_Teks untuk Dianalisis_
•••
Sedangkan di kelas 3 dan 4 yang digabung menjadi satu, kok ya pas aku masuk, saat perkenalan, ada salah satu siswi yang tiba-tiba membik-membik matanya merah. Sempat kudengar ada yang mengatainya “Papua! Papua!”. Tangannya mengusap-usap air mata yang keluar. Kuamati anak itu, kayaknya nggak cocok juga kalau dikatakan Papua, jika yang dimaksud adalah berkulit gelap. Anak itu berkulit coklat biasa layaknya teman-temannya. Rambut... juga tidak keriting. Malah lurus panjang. Lalu apanya ya? Kutanya apakah berasal dari Papua? Jawabannya tidak.
•••
_Data Hasil Ekstraksi_
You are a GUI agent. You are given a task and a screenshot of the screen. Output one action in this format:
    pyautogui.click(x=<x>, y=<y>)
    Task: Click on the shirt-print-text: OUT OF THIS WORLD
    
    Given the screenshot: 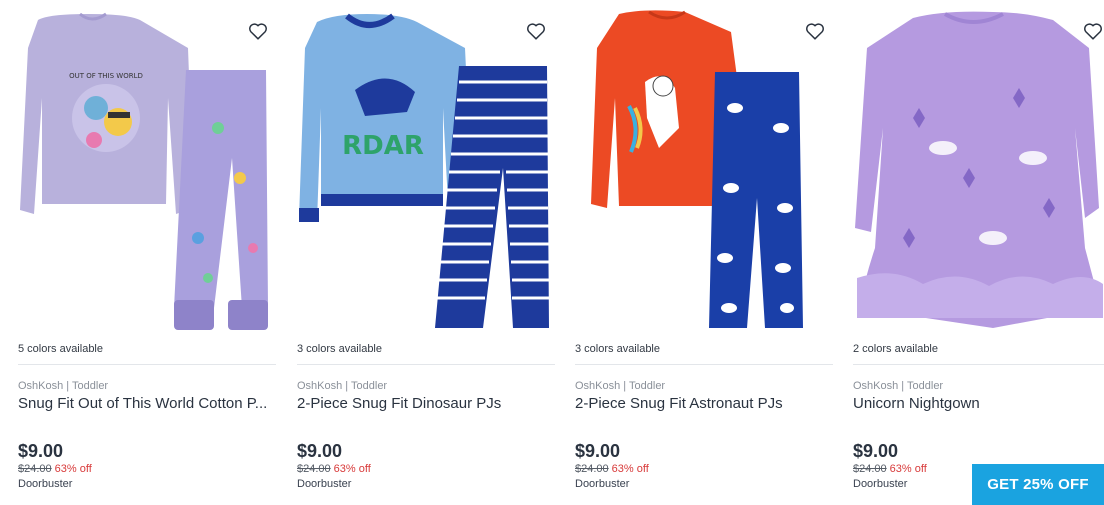 What is the action you would take?
    pyautogui.click(x=106, y=76)
    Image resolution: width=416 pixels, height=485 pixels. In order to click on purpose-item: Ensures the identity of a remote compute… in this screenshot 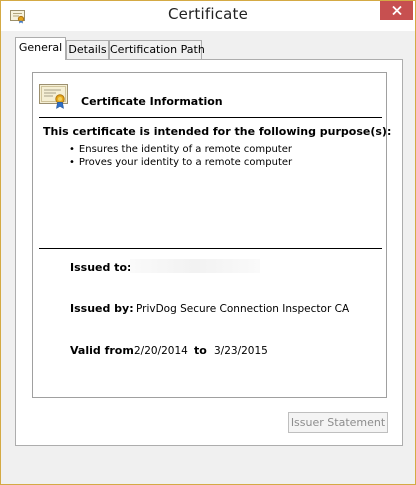, I will do `click(180, 150)`.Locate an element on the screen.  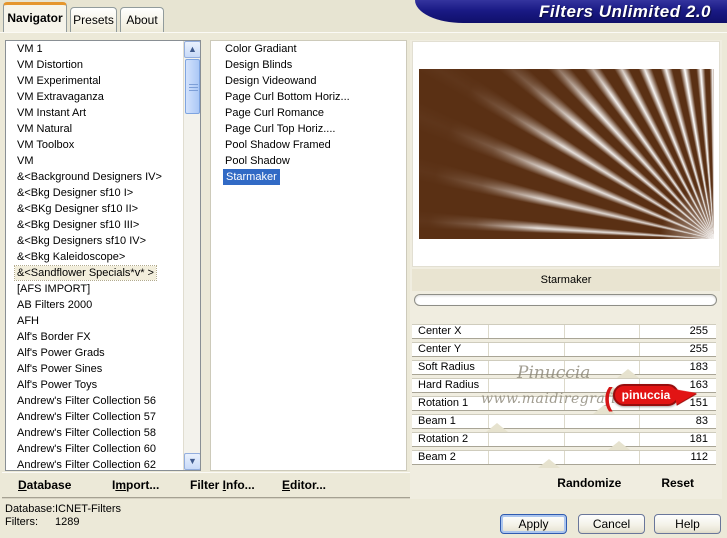
param-label: Rotation 1 is located at coordinates (444, 403).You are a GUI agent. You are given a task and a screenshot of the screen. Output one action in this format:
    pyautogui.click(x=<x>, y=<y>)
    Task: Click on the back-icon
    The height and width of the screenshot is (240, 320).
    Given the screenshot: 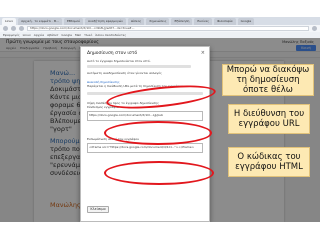 What is the action you would take?
    pyautogui.click(x=6, y=28)
    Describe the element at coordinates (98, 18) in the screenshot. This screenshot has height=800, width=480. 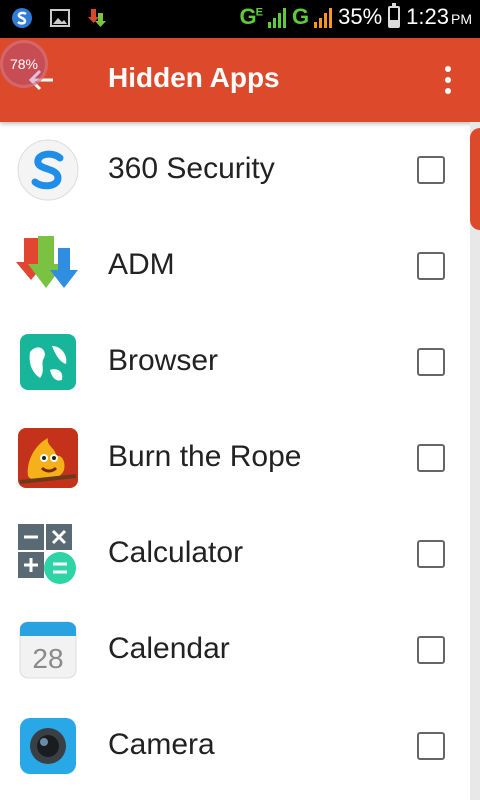
I see `download-icon` at that location.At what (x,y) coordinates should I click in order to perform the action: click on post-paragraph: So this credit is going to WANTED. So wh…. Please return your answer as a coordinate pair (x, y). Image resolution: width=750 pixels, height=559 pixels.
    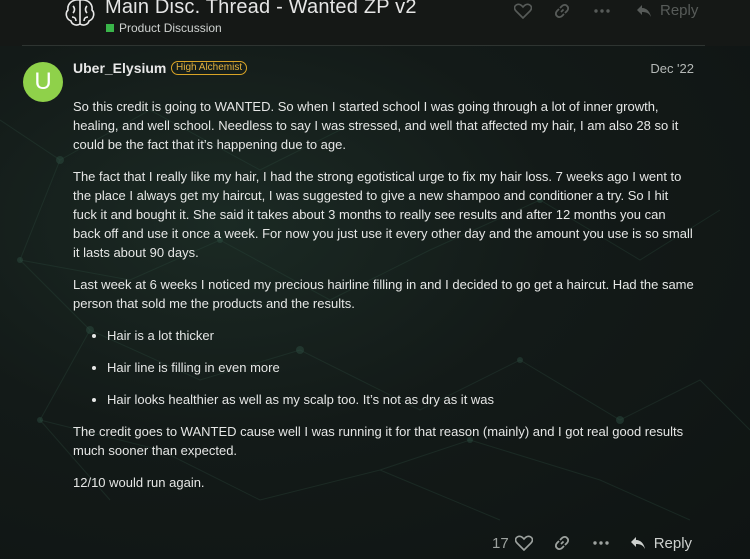
    Looking at the image, I should click on (376, 126).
•••
_Perintah Tugas_
Salin kata demi kata bagian dari teks untuk dianalisis, mulai dari "Sedangkan di kelas" sampai dengan "Papua? Jawabannya tidak.", termasuk kata-kata penutup tersebut.

_Jawaban di Bawah_
Sedangkan di kelas 3 dan 4 yang digabung menjadi satu, kok ya pas aku masuk, saat perkenalan, ada salah satu siswi yang tiba-tiba membik-membik matanya merah. Sempat kudengar ada yang mengatainya “Papua! Papua!”. Tangannya mengusap-usap air mata yang keluar. Kuamati anak itu, kayaknya nggak cocok juga kalau dikatakan Papua, jika yang dimaksud adalah berkulit gelap. Anak itu berkulit coklat biasa layaknya teman-temannya. Rambut... juga tidak keriting. Malah lurus panjang. Lalu apanya ya? Kutanya apakah berasal dari Papua? Jawabannya tidak.